Digital-Analog Quantum Computing and Algorithms
- URL: http://arxiv.org/abs/2401.10622v1
- Date: Fri, 19 Jan 2024 10:54:40 GMT
- Title: Digital-Analog Quantum Computing and Algorithms
- Authors: Ana Martin
- Abstract summary: The digital-analog quantum computing paradigm is promising for practical quantum computing applications.

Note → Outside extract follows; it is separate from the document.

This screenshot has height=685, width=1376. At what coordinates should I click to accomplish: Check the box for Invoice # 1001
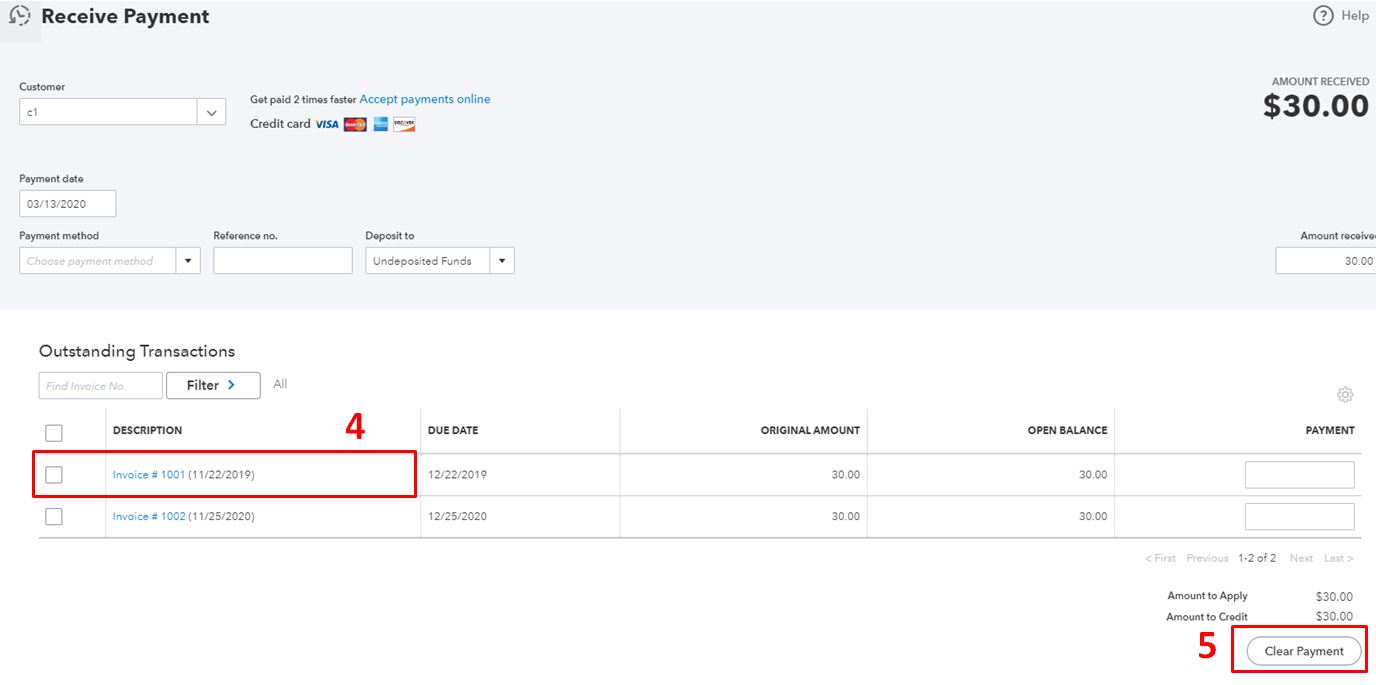(54, 474)
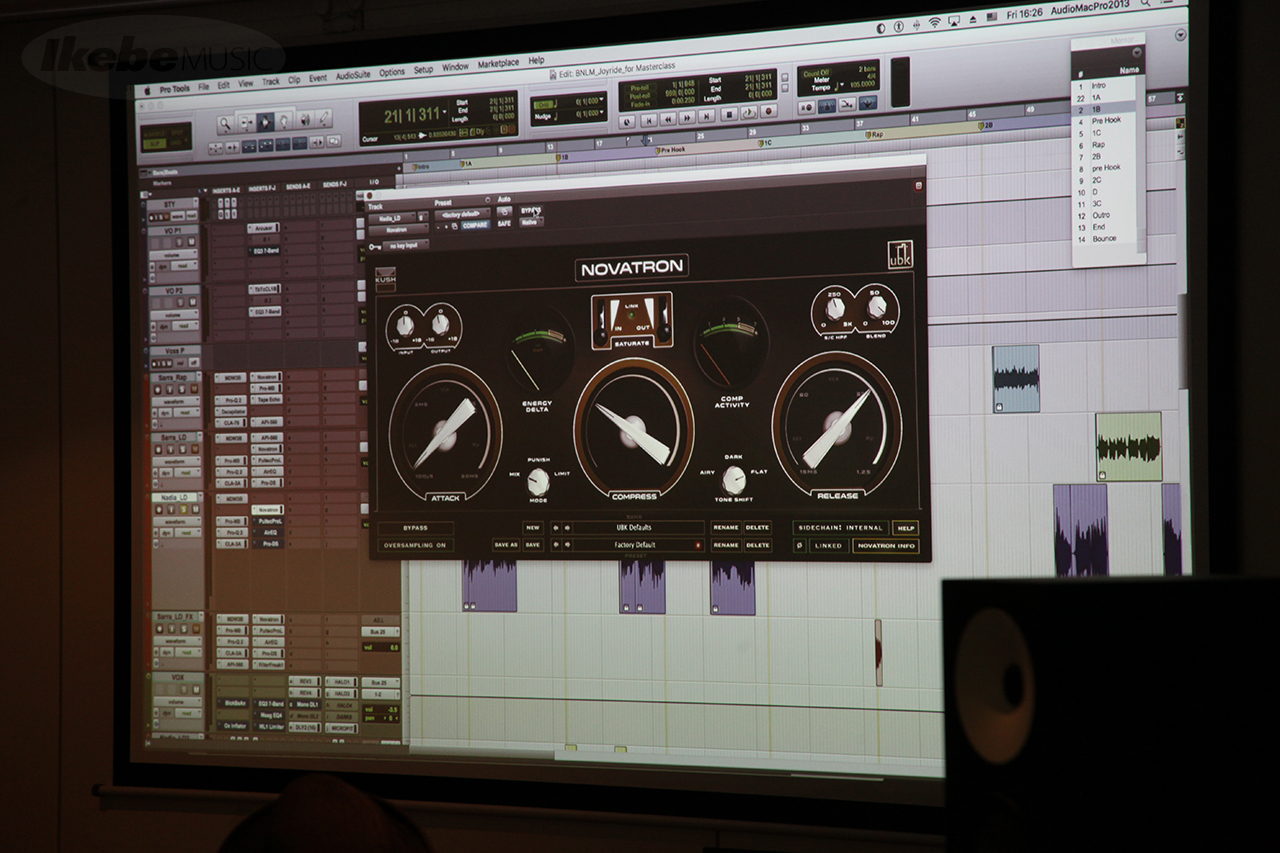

Its ability to deliver greater accuracy in implementing quantum algorithms on real hardware is a significant advantage over traditional digital approaches.
- Score: 0.0
- License: http://creativecommons.org/licenses/by-nc-sa/4.0/
- Abstract: This Thesis delves into the development and implementation of quantum
algorithms using the digital-analog quantum computing (DAQC) paradigm. It
provides a comparative analysis of the performance of DAQC versus traditional
digital approaches, particularly in the presence of noise sources from current
noisy intermediate-scale quantum (NISQ) devices. The DAQC paradigm combines the
strengths of digital and analog quantum computing, offering greater efficiency
and precision for implementing quantum algorithms on real hardware. The Thesis
focuses on the comparison of four relevant quantum algorithms using digital and
digital-analog approaches, and the results show significant advantages in favor
of the latter. Furthermore, the Thesis investigates the cross-resonance effect
to achieve efficient and high-precision Hamiltonian simulations. The findings
indicate that the digital-analog paradigm is promising for practical quantum
computing applications. Its ability to deliver greater efficiency and accuracy
in implementing quantum algorithms on real hardware is a significant advantage
over traditional digital approaches.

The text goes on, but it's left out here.